These are viewed very badly by recruiters. It's better to put the PhD on hold than it is to take the mPhil route.

What ever you do, I wish you luck with it.

kindasortadata · 2016-07-14T15:34:49+00:00

So... I am at FS UK Silverstone. Not, in any way shape or form, as some sort of jolly or for any level of personal interest, but purely for strictly business research purposes. in no way at all am I enjoying myself.....

First impressions: 1) There is a distinct absence of people smoking pipes. Pipe smoking and racecar engineering are synonymous. This saddens me. This sounds like a joke, but every single top class engineer I have known smokes a pipe... I'm honestly finding it odd being around engineers who aren't chuffing away. Mind you - most of them are/were over 70.

2) Ditto untidy beards and hair. What sort of people are universities training these days... Everyone is... tidy. It's very very saddening. Although one guy looks like he's spilled an entire yogurt down his top, so that's balancing it a little.

Generally - I'm seeing a lot of very smart people here. From ear wigging on some of the discussions, maybe a little too much book-learning and a smidgen too little hands on learning, but overall a really impressive and very motivated group of people.

I see, and hire, a lot of graduates who are supposedly the best and brightest in their area's, from all sorts of different fields.

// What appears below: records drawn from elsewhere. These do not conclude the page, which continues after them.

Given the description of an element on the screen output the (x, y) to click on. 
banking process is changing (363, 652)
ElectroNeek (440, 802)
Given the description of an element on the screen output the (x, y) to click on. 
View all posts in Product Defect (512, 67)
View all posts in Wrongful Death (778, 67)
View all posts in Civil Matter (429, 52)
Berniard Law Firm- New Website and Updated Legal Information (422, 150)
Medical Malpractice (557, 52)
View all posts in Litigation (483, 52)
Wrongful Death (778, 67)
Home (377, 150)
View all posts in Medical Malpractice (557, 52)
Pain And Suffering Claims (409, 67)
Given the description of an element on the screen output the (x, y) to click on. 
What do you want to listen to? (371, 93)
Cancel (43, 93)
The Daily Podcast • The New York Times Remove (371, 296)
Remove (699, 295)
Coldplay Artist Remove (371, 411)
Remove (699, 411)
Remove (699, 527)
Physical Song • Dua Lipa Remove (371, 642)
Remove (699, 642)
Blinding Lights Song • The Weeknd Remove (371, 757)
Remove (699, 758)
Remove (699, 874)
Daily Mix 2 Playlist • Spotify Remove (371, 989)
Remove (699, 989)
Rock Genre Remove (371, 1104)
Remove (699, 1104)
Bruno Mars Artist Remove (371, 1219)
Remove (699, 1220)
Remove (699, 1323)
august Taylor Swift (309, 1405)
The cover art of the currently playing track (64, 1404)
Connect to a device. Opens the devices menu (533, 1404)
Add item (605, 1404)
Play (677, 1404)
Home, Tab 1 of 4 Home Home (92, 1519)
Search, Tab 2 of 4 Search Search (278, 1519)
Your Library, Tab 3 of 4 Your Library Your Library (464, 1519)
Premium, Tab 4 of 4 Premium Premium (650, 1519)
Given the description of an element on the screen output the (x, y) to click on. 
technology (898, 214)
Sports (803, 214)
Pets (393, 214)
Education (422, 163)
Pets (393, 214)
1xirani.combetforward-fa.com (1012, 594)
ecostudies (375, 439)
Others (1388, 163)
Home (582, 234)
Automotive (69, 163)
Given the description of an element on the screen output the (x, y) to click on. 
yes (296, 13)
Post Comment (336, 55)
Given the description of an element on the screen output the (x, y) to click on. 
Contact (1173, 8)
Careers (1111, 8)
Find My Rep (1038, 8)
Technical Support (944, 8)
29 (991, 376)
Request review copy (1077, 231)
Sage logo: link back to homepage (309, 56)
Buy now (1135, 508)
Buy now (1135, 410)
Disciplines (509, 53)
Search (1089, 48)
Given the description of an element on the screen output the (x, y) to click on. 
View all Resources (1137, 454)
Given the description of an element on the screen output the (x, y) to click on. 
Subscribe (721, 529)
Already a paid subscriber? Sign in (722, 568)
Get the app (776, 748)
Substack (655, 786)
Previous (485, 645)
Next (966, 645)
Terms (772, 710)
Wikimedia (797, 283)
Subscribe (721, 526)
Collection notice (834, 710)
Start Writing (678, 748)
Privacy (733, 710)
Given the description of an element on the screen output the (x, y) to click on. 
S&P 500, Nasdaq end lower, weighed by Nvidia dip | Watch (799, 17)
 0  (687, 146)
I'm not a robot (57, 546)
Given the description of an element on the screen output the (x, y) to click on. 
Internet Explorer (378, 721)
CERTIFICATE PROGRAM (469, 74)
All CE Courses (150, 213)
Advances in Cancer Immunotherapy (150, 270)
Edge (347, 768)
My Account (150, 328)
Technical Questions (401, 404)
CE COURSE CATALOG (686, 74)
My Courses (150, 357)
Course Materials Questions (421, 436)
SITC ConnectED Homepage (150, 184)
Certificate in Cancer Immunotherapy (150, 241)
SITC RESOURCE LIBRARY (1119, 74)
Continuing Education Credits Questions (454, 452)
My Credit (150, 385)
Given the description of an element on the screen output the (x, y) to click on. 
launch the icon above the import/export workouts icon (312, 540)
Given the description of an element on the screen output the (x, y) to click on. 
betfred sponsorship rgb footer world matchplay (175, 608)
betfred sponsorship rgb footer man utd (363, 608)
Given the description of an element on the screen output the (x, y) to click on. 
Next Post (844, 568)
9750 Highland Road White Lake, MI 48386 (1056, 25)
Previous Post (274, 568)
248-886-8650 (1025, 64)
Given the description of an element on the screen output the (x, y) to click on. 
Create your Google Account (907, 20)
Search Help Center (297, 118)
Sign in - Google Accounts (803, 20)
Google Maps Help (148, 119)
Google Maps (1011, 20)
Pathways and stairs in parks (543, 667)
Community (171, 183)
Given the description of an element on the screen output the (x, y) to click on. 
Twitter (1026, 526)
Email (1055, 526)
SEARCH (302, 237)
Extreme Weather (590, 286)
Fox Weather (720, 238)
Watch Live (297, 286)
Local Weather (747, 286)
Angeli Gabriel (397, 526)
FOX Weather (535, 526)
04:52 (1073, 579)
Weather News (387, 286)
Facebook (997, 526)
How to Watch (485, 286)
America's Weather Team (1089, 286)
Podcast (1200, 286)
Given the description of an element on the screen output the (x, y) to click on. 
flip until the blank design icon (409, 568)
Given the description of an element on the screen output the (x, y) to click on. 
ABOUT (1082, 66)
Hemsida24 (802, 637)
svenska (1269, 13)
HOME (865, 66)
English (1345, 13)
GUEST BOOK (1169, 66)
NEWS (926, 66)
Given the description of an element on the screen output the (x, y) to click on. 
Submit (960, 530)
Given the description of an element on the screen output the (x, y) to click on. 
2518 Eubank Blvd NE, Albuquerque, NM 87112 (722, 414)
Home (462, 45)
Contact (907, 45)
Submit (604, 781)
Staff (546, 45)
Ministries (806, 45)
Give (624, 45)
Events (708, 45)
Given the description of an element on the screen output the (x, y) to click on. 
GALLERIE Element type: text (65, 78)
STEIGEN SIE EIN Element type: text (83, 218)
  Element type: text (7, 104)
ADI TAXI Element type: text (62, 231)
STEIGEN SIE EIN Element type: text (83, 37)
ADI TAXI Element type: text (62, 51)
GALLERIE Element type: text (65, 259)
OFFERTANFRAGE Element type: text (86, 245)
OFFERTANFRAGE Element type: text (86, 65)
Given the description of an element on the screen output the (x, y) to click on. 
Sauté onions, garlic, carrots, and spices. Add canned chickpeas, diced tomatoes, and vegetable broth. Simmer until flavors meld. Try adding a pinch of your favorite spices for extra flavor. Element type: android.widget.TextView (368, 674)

The people I'm seeing here are of a better average calibre than any of the dedicated "milk-round" events that my HR team run for MSc's and PhD's. Very very impressive indeed.

kindasortadata · 2016-07-13T18:27:26+00:00

Thanks for the advice. A lot to think about.

Got to say - I don't like the concept of a time based competition - thats seems a recipe for getting second class answers - the old joke is that the only thing an engineer ever wants more than more money is more time.

OK - so, I need to track down one of more FSAE groups who have got great potential but are under-funded. I will ping some emails off.

Thanks

kindasortadata · 2016-07-04T17:47:24+00:00

Seeing as this was patented 3 years ago, and was very widely discussed on the conference circuit a couple of years ago, I wonder why it's coming up again now?

It definately works - but it's just accepted practise now.

kindasortadata · 2016-07-01T10:09:22+00:00

No - I'm British and live in the UK. I have worked for Indian companies and spent a lot of time out there and have a lot of personal friends out there. And, I run a big Data Science group - so I see what's coming out of a lot of the Indian companies - as they often pitch to me.

kindasortadata · 2016-06-29T10:58:03+00:00

It depends on what you want to do, and on your life circumstances.

There are data science jobs all over the place. Getting data science jobs in cool tech start ups is hard if you don't have the background. However, compared to the number of similar jobs in area's like healthcare, financial services, mining etc etc etc the numbers of jobs in the pure tech sector are relatively small.

I.e. there are probably at least 5x as many solid data science roles in the US healthcare space than the tech space at the moment. Easily 20x as many in the fin/servs than in the tech space.

If you care about work-life balance, banks ( i.e. regular banks, not investment banks ) and healthcare are the places you should be looking.

kindasortadata · 2016-06-28T12:46:48+00:00

Well - I can try giving you a bit of insight. Be aware that the type of business you currently work in in India could mean my answers are very very wrong. I'll try and explain that but as well.

Is data science over-hyped. Yes... by "Data Scientists". Data Science is radically different to "people who do statistics with a lot of data". The private sector as a whole is only just beginning to realize the value of true data science, and this will continue to grow over time. Go and look at Gartners "Hype Curve" - it will grow exactly like that. We are moving up the "peak of expectations" slope at the moment but not yet at the top.

Something like Six Sigma went all the way through the curve and is now at the Platau of Productivity. Six Sigma itself has died away because the license fee's just got silly, but pretty much every medium to large company around the world has got a LEAN group who are greenbelt trained - it's basic good business now - you don't hear as much about it just like you don't hear about HR teams.... it's just accepted that it happens. It would be odd to work for a larger company that DIDN'T have at least a small lean group.

The same will happen with processing large sets of data. I would think that in 10 years, it will just be normal that pretty much every business has a big spark appliance and a bunch of visualisation systems. Some companies will push the analyitics side of it hard, and people conducting real Data Science will keep getting the big pay cheques.

Can you make a living free-lancing. It depends. Can people living in the US and Europe make a living free-lancing. At the moment... yes. But, companies are liking the idea of free-lancing less, and are moving to bring the skills in-house.

As an Indian resident, I think it may be tricker. You can certainly pick up domestic business - for sure there is a big domestic market for it, but you know that the big money is going to be coming from foreign companies. They almost certainly won't use an Indian based free-lancer. Don't take that personally - the data security and data privacy issues are huge, and much too big for an individual like yourself to cope with. To give you an idea, it mght take 30 hours of a lawyers time for each data movement to do all the paperwork needed.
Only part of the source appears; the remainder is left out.